What you have to do -
Copy the part of the essay on extreme weather starting with "The answer is" and going on through "have been devastated.", substituting "foreboding" for "dread".
--- Provided passage Enclosed Below ---
Tag Archives: rain

Sunny, But Saturated

I love extreme weather. Lightning, thunder, heavy snowfalls with big, fat flakes. Many of my most vivid memories involve weather. I remember sitting inside the storm door excitedly as a child, counting the seconds between a flash of lightning and the following roll of thunder to yell out how many miles away the lightning struck. I remember the first time I saw snow rollers, a rare meteorological phenomenon where cylindrical snowballs are formed naturally as chunks of snow are blown along the ground by the wind. Daddy said, “you may never see them again in your entire life,” and I have not seen them since.

I remember sitting on the front porch of my grandparent’s cabin in Blue, West Virginia, watching a hailstorm approach from across the field as we strung beans. The roar grew louder and the hayfield flattened in a line that drew closer until the hail pounded and dented the metal roof in a pounding percussion. I remember the night my mother woke me from sleep so we could take a walk around our neighborhood through fresh-fallen snow so crisp that it twinkled like stars beneath the streetlights.

I remember the spring blizzard of 1993, which began the first day of my spring break from college and snowed me in with my parents for eight days, forcibly canceling my plans for a week at the beach. I remember the ice storm of 2003 when our snowy world was covered in a half-inch of ice. I walked through the crunchy fields, listening to the trees on the hillsides creak, groan, and snap under the weight of their encasement.

I remember standing in the garden, totally unprepared when the 2012 derecho hit, how the wind knocked me off balance into the mud, and slammed the lawn chairs against the garden fence. I remember the first time I saw the floodwaters take over the fields here on the farm and watched a round haybale float past me as I waded up our water-covered driveway. I had heard the stories of previous floods but had not been able to conceive how our lazy creeks and trickling streams could expand across acres. I remember hurricanes: Katrina, Sandy, Harvey, Irma.

Today, Sunday, is sunny and bright. Perfect fall weather, with the sounds of katydids and crickets in the air. The day is a lovely break between the rains of last week and the passing of remnants of Hurricane Laura, and the rains predicted to arrive perhaps this coming week. After 20 years here, I now know the guessing game of times like this. How saturated is the ground? How high is the creek? How much more rain can fall before it rises beyond its banks? How high will the waters rise?

The answer is a gut feeling. A feeling that comes from knowing the past, from knowing the land, from knowing the local waters. A feeling I had watching the weather predictions on June 22, 2016, a sense of dread when I went to bed. I knew people would die that night. I knew, in the darkness, 8-10 inches of rain on the hills would become roaring deadly waters in the valleys. By morning, 23 West Virginians were dead. Amongst my horror and tears, I was grateful. The storm front lost its strength just east of our Steer Creek watershed, and most of the rain fell just south of central West Virginia. If the storm had reached across a few more miles or if the heavy rain lasted a few more moments, we too could have been devastated.

Human beings often seem surprised by extreme weather. We act as though we didn’t know such damages could happen, as though Mother Nature has freaked out or is punishing us. How quickly we seem to forget the power and pressure of water, the grip of ice, the strength and will of wind. But I am amazed and awed by such things. They imprint in my mind, and I remember.
--- End of Enclosed Provided passage ---
--- Dataset content Enclosed Below ---
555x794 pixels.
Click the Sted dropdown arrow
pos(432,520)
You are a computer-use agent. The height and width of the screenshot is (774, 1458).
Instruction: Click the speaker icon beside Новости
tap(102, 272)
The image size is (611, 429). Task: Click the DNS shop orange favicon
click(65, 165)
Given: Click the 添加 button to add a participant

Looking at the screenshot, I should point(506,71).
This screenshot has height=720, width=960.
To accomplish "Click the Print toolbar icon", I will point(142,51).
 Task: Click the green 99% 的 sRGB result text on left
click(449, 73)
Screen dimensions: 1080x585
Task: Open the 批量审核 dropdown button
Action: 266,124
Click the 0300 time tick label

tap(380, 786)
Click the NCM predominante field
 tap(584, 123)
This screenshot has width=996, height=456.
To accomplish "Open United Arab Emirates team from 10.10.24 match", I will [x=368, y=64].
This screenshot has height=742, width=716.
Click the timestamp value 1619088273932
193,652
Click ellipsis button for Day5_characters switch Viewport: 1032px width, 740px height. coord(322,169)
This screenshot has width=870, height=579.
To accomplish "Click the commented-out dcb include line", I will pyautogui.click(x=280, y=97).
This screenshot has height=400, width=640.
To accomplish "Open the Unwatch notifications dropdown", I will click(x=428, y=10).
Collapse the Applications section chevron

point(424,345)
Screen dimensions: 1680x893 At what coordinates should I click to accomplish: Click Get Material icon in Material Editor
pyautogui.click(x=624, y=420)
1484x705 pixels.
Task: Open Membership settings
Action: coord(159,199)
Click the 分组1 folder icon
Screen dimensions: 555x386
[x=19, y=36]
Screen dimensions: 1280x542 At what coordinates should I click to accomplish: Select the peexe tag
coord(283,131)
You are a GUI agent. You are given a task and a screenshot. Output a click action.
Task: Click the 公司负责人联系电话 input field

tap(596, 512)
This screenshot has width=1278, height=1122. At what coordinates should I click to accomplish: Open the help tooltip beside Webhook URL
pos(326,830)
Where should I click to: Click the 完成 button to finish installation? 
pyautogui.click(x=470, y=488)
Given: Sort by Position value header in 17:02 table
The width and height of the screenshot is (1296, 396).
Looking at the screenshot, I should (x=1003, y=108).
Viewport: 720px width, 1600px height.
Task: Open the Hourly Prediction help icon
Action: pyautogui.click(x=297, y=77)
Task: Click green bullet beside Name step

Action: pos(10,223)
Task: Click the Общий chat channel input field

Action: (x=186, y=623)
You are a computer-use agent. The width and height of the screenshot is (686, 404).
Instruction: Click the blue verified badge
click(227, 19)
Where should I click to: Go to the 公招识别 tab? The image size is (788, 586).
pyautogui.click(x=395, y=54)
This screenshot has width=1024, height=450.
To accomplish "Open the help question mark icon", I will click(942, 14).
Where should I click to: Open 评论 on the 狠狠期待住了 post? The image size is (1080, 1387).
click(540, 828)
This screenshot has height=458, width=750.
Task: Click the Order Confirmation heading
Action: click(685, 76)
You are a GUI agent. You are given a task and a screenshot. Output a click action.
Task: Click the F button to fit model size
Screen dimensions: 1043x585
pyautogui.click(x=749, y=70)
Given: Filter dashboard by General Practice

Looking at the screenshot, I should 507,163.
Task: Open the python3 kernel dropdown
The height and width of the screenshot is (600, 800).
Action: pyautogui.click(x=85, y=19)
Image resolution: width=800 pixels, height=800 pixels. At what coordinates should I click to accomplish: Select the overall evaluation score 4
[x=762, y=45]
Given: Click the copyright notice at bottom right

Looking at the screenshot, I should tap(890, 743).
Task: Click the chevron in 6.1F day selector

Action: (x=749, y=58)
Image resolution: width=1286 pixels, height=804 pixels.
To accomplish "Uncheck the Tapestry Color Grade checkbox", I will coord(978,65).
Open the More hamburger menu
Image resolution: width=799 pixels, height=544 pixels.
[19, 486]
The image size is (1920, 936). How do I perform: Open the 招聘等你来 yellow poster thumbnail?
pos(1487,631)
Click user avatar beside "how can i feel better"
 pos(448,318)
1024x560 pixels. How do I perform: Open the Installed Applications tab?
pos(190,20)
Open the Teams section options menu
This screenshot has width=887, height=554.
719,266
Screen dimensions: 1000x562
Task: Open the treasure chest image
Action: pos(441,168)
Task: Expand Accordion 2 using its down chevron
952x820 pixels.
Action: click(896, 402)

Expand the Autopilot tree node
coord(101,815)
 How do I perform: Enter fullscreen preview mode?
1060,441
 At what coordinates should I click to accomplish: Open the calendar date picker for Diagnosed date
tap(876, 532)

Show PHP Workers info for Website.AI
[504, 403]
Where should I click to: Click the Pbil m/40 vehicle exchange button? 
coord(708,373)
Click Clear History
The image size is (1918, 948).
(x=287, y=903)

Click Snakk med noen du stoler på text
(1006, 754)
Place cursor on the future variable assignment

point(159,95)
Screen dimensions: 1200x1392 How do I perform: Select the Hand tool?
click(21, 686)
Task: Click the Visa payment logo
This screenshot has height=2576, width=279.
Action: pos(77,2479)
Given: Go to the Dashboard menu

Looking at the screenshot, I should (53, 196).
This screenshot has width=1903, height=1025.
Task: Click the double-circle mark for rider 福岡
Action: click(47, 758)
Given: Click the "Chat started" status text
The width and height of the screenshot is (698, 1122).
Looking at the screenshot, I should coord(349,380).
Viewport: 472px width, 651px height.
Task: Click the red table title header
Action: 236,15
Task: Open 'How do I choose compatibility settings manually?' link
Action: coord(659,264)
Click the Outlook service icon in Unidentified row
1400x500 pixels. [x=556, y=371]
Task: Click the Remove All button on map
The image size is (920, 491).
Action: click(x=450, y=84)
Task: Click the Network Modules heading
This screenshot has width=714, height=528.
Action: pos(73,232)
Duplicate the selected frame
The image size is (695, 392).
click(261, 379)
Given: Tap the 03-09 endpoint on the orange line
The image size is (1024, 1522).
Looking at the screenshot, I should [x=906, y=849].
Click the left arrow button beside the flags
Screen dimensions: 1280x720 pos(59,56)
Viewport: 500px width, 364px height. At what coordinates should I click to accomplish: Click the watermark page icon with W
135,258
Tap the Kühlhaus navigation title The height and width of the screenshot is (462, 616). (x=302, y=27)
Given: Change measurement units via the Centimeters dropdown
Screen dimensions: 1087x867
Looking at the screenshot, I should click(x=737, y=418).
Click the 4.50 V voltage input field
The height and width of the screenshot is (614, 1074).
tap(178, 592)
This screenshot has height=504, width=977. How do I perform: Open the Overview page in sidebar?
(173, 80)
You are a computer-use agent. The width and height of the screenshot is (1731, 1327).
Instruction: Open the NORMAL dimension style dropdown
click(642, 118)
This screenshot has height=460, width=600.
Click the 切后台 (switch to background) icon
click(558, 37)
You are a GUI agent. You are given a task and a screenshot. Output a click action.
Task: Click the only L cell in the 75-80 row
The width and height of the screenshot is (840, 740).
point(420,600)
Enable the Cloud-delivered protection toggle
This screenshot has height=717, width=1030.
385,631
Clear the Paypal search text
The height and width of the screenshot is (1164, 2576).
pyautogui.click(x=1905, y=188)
--- End of Enclosed Dataset content ---
Response box -
The answer is a gut feeling. A feeling that comes from knowing the past, from knowing the land, from knowing the local waters. A feeling I had watching the weather predictions on June 22, 2016, a sense of foreboding when I went to bed. I knew people would die that night. I knew, in the darkness, 8-10 inches of rain on the hills would become roaring deadly waters in the valleys. By morning, 23 West Virginians were dead. Amongst my horror and tears, I was grateful. The storm front lost its strength just east of our Steer Creek watershed, and most of the rain fell just south of central West Virginia. If the storm had reached across a few more miles or if the heavy rain lasted a few more moments, we too could have been devastated.